I'm a big believer in the future of what I call "space adventure tourism." In the not-too-distant-future, I believe that a lucrative industry will emerge that is comparable to the cruise line or adventure tourism industry today, but in space. Space Cruises, Inc. (and competitors) will take people on the ultimate adventure, to see the Earth from high above in zero-g, to skim past the Moon's surface or zip past a small near-Earth asteroid. Initially the prices (and risks) will be very high and only affordable by the very rich, like the billionaires who, already, purchase tourist rides today to low Earth orbit from the Russian Space Agency. But eventually -- maybe by the middle to the end of this century, I believe -- the prices (and risks) will come down and such adventures will be affordable to middle class families, like some ocean cruises or tours to tropical or exotic destinations are today.

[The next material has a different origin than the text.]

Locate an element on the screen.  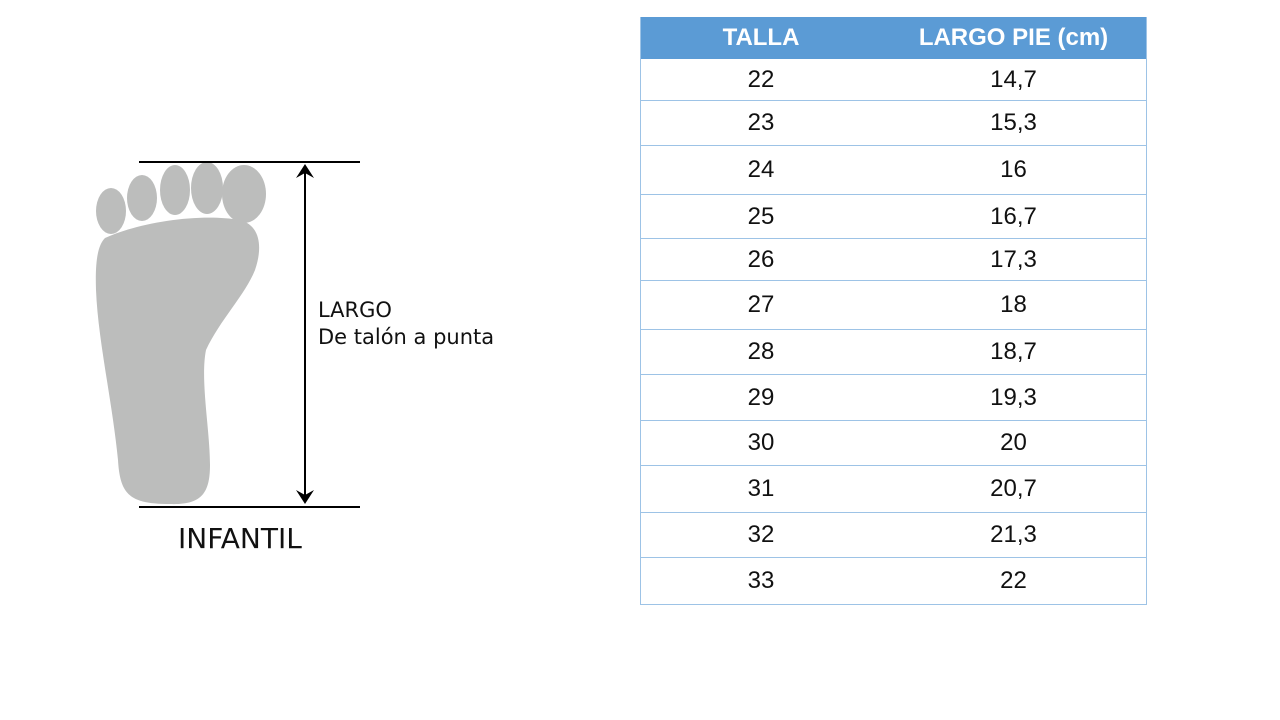
largo-pie-cell: 20,7 is located at coordinates (1014, 488).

Traveling away from our home world offers people new perspectives, and I mean that literally: the angles between the Sun, Earth, Moon, and planets change once you get off the Earth's surface. Things you couldn't see from down here could become visible from up there, if you're in the right place at the right time. For example, a skilled space navigator could maneuver his spaceship full of tourists to a place high above (or below) Earth's poles and catch the disks of Venus or Mercury transiting in front of the Sun much more frequently than can be seen from Earth's surface. Maneuvering to other positions far above Earth's equator and getting the timing right could allow space tourists to routinely witness total solar eclipses -- another rare event for those of us on the surface, but potentially a routine space tourist experience in the future. Many other kinds of "manufactured celestial events" will be possible to witness once access to near-Earth (and lunar) space becomes more routine. Such access may never become as routine as airline travel is today, but the trend will surely be for it to become safer and more affordable over time.
I plan to watch the tiny black orb of Earth's sister planet Venus slowly march across the setting Sun's disk on Tuesday June 5, no doubt along with millions of other space enthusiasts. It will indeed be the last time any of us will see this rare and lovely natural celestial event from here. But I am planning to see it happen again, maybe just a few decades from now. Next time it will be from a different perspective, on a ship full of fellow space adventure travelers, many of whom will have scrimped and saved to spend their vacation on a new kind of adventure: chasing the thrills of a manufactured celestial event.
Jim Bell is an astronomer and planetary scientist, a Professor in the School of Earth and Space Exploration at Arizona State University in Tempe, and the President of The Planetary Society, the world's largest public space advocacy organization. He is the lead scientist for the Pancam color stereo cameras on the NASA Mars rovers Spirit and Opportunity, is a member of the science camera team on NASA's Curiosity rover, and has authored several space photography books, including "Postcards from Mars," "Mars 3-D," and "Moon 3-D."